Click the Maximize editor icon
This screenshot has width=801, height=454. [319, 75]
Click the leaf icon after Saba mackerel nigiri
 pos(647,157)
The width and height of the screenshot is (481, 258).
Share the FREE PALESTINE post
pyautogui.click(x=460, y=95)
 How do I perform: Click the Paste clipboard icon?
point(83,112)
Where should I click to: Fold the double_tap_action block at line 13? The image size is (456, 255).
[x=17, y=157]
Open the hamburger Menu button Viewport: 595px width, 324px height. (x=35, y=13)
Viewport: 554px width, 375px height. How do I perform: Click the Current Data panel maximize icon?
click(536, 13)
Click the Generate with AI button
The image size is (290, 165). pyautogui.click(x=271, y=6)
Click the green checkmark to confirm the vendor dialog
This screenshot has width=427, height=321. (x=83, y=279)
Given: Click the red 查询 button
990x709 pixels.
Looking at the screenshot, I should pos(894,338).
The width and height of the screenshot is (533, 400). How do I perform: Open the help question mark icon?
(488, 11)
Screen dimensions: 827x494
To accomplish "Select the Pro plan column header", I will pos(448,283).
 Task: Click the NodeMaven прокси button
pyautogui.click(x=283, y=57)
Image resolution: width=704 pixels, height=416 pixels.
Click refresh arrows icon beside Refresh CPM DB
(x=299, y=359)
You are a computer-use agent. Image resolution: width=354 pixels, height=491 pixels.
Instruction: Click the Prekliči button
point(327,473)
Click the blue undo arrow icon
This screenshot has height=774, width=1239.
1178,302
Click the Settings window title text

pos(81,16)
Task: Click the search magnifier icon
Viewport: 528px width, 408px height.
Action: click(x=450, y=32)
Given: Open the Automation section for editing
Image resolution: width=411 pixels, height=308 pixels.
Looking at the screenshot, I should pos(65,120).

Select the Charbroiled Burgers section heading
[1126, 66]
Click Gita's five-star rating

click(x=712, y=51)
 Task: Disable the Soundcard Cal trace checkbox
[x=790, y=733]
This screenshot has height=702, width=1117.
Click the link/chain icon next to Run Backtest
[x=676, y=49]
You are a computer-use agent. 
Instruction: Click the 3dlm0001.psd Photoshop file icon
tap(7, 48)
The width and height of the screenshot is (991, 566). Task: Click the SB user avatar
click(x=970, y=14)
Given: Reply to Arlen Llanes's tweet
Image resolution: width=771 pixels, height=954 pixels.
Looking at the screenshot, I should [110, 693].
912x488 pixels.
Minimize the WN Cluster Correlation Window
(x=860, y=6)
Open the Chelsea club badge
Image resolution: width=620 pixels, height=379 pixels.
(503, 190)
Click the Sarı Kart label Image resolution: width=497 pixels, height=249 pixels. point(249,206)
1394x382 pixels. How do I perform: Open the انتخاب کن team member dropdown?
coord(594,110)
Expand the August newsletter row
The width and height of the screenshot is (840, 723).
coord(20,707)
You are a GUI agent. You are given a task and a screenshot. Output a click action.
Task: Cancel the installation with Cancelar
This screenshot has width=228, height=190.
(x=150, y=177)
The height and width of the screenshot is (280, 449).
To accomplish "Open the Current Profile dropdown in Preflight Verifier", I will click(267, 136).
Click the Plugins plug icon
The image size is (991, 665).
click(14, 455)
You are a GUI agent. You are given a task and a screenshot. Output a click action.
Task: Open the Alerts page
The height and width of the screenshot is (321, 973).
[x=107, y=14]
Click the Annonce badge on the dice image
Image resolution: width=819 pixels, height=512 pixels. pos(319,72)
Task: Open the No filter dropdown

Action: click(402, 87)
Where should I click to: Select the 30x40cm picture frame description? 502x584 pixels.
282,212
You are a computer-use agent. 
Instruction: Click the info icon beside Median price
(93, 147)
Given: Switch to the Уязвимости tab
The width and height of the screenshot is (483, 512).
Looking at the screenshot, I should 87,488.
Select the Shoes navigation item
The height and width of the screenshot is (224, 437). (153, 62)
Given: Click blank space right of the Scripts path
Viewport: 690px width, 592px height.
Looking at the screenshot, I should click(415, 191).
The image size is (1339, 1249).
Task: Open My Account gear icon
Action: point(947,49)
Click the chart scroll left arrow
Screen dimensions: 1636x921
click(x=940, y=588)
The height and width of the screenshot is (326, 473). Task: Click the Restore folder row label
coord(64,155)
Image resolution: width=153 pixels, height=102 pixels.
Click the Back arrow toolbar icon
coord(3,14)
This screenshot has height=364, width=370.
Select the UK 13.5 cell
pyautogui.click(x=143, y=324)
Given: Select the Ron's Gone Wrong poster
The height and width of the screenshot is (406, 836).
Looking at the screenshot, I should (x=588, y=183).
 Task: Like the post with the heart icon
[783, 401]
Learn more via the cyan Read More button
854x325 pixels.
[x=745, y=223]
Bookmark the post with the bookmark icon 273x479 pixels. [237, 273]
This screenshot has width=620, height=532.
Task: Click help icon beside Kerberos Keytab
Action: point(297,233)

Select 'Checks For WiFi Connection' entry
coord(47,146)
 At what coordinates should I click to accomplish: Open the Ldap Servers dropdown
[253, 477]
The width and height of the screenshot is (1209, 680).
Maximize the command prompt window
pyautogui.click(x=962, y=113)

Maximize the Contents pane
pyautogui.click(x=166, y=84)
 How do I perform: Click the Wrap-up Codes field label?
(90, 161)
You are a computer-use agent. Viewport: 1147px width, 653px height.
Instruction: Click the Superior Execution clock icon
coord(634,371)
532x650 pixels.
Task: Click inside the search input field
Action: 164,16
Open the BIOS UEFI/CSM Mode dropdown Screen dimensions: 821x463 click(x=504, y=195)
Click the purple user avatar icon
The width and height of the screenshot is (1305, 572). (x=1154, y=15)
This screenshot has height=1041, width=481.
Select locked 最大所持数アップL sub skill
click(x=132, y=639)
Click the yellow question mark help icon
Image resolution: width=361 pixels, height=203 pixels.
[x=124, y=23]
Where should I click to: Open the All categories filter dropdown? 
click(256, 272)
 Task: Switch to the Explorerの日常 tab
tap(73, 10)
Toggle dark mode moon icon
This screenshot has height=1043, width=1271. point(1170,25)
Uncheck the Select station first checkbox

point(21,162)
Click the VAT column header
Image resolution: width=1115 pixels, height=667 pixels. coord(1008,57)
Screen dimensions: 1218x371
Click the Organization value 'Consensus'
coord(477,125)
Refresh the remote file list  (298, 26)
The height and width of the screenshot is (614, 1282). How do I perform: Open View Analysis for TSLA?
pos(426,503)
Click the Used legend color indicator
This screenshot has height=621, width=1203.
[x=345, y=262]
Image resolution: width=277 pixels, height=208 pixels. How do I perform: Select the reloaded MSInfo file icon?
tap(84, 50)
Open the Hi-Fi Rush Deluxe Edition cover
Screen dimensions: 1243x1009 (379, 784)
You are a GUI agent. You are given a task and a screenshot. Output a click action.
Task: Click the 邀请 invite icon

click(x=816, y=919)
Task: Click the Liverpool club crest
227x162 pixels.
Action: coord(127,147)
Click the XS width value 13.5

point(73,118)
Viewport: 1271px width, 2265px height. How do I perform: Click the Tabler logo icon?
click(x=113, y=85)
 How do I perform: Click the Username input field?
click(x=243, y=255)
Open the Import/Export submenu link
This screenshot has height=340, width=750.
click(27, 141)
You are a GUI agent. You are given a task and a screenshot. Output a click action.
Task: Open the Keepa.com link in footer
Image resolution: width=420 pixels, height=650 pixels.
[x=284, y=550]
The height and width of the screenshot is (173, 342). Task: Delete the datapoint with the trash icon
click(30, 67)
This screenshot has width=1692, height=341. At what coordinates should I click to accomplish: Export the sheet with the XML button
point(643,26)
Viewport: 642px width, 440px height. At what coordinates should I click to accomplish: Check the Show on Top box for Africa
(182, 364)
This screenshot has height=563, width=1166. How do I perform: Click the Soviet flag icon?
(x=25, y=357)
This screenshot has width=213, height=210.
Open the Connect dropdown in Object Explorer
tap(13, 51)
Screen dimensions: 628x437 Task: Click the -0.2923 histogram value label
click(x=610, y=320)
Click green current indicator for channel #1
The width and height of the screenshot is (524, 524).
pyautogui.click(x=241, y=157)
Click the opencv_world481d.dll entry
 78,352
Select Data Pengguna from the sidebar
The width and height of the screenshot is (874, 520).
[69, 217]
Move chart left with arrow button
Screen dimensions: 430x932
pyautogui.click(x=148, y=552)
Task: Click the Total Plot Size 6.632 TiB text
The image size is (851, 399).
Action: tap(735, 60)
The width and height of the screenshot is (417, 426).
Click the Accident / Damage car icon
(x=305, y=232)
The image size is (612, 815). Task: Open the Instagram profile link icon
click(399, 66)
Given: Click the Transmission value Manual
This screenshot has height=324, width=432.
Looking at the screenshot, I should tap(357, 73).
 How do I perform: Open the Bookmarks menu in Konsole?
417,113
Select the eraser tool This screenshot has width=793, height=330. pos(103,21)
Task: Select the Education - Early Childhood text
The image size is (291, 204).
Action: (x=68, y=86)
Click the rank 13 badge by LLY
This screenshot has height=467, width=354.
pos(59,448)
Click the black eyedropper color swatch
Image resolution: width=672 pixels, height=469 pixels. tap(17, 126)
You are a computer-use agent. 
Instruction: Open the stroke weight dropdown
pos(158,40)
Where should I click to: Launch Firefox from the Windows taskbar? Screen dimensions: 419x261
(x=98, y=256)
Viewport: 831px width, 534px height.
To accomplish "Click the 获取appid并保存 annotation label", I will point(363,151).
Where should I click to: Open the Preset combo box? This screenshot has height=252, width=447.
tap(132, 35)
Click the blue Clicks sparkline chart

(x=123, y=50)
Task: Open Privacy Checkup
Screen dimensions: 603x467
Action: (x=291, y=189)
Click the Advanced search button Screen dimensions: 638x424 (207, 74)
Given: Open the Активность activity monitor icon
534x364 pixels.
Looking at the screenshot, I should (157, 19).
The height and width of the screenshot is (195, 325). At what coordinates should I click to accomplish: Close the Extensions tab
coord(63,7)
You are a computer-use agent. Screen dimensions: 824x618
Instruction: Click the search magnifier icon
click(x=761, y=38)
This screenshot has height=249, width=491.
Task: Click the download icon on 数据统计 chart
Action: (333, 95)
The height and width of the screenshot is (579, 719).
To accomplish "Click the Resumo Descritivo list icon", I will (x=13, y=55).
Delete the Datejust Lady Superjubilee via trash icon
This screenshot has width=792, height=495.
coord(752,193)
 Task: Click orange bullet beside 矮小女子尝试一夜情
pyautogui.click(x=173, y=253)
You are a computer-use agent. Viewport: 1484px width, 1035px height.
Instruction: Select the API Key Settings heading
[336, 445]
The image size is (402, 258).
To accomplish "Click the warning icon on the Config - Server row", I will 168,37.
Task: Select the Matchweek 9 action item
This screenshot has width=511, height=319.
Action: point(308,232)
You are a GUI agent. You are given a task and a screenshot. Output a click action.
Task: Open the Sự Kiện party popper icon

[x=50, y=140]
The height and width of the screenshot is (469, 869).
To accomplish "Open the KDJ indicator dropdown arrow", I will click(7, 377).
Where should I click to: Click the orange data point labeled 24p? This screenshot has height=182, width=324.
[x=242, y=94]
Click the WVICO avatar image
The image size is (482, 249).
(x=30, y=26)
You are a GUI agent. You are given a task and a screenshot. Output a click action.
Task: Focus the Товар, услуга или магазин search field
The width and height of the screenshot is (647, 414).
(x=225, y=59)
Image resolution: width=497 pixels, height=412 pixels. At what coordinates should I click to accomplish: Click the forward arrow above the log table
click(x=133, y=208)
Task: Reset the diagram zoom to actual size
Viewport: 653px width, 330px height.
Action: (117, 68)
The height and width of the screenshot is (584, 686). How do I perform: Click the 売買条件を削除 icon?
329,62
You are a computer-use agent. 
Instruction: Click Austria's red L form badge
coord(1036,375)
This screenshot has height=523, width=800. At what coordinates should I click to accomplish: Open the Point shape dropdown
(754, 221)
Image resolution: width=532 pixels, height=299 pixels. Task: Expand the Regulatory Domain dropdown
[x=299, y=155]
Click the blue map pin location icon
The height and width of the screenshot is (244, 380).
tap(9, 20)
• • • • •
**PROBLEM TO WORK ON**
The lines sought are those in the data above that include the string "club"; copy each one.

**OUTPUT FOR THIS TASK**
Open the Chelsea club badge
Task: Click the Liverpool club crest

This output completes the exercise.